Tag Archives: proper adoption language

The PROPER Language of Adoption

As a nod to National Adoption Month this month I’ve been sharing some of my feelings about being an adoptive parent. One subject I feel very strongly about is proper adoption language, the language used within and typically modeled by the adoption community to express relationships and familial ties. Like it or not, adoptive parents are in the position of constantly having to justify their familial relationships to and educating others, especially if, like us, adoption has happened transracially (across races). I’ve lost track of the number of times someone has sidled up to me to ask, “Is he your son?” “Are they real sisters?” and “Are you her real mom?” These are “real” questions, asking us to quantify our relationships with our children. My kids have also been asked similar questions, like, “Is that your real mom?” (What messages are my kids receiving?)
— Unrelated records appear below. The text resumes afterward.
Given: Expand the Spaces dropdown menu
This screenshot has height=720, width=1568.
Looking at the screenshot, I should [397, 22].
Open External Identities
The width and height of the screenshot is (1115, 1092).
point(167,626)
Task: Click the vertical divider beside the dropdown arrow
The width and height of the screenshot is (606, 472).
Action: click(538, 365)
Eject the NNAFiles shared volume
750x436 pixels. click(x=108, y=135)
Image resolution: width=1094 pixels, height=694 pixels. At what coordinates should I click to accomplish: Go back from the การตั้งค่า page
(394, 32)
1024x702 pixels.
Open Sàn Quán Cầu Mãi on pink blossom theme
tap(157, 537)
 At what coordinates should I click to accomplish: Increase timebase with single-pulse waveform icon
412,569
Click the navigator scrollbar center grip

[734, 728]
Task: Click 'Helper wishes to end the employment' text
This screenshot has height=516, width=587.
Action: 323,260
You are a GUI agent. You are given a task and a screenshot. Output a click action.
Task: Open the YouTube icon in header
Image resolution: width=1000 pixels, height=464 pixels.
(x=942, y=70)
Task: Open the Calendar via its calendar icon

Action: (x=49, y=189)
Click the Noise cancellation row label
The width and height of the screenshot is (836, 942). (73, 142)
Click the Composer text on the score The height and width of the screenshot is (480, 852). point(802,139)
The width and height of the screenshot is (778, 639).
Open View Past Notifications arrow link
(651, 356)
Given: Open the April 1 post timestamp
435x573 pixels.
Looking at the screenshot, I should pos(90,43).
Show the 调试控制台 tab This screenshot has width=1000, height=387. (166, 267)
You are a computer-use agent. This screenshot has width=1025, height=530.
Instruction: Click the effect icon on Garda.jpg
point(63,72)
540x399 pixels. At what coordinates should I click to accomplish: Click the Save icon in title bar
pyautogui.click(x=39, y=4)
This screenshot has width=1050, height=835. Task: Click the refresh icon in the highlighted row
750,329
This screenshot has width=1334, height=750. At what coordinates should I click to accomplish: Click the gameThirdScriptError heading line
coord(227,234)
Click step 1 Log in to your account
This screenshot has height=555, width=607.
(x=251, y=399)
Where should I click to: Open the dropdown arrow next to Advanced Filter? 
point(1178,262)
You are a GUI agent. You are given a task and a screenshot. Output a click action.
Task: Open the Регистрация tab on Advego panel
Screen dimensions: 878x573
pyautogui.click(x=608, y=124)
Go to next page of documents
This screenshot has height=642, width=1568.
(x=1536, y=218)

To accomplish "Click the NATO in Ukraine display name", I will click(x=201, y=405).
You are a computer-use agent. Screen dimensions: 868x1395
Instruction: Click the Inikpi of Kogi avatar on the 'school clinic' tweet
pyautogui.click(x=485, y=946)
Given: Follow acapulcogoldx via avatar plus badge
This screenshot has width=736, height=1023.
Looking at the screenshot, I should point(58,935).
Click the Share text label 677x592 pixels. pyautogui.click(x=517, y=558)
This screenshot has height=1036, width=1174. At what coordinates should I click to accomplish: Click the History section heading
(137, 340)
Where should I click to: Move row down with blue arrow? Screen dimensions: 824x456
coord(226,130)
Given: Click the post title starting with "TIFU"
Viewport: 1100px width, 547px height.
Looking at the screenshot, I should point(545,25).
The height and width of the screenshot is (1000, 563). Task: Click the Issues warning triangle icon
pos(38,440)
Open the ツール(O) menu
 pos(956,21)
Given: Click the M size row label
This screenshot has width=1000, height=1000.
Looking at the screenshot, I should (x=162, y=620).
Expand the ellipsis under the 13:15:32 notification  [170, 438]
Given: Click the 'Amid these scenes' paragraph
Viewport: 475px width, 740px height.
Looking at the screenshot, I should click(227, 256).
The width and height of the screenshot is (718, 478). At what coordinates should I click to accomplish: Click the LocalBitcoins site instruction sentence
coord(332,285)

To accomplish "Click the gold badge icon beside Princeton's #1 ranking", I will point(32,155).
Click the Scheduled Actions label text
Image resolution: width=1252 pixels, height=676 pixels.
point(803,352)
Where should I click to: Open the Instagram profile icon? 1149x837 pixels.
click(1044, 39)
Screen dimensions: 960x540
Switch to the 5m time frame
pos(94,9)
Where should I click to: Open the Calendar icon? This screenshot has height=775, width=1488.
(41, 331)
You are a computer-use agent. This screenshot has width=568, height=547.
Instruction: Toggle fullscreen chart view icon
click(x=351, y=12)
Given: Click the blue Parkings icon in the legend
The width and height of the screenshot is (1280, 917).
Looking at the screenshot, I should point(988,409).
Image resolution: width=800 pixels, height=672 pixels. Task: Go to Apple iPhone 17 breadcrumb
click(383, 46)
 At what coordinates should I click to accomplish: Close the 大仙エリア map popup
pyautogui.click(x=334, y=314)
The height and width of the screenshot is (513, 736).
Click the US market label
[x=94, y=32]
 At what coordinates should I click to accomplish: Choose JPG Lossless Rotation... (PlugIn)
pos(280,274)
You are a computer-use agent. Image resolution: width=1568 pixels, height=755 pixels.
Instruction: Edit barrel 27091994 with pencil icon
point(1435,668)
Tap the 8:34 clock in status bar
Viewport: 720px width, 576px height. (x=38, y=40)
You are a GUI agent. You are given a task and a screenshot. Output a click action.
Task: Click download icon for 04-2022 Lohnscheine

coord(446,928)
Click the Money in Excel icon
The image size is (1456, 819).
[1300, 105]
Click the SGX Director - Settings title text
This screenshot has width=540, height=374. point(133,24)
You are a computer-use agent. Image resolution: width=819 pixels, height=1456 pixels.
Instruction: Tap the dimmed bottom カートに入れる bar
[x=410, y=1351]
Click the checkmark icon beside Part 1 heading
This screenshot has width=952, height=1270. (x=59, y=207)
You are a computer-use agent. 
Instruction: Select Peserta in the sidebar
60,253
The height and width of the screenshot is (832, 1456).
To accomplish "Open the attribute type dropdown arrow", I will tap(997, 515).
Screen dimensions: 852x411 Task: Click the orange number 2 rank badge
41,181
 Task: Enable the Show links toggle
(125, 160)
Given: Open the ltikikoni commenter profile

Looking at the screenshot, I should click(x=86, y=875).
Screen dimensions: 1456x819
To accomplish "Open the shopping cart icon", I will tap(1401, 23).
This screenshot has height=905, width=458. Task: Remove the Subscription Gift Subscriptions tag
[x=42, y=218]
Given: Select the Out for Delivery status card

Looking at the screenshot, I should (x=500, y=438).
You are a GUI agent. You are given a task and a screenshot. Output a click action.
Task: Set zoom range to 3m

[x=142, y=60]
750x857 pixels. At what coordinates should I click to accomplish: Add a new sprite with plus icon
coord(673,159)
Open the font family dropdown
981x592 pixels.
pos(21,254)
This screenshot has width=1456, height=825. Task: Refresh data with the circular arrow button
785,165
I have several things to say:

  • Yep, we’re “real”—alive and breathing. 
  • The questions and comments are offensive. They undermine the concept of family.

Adoption language is the language of families. Here’s a primer for you: 

  • Parent, mommy, daddy, sister, brother for describing adoptive family members. 
  • Birth parents, birth father, birth mother for describing the man and woman who conceived and gave birth to a child. 
  • Was adopted instead of is adopted. 
  •  My child instead of adopted child or own child. 
  •  Placed for adoption or made an adoption plan instead of orphaned, given up, unwanted, or abandoned.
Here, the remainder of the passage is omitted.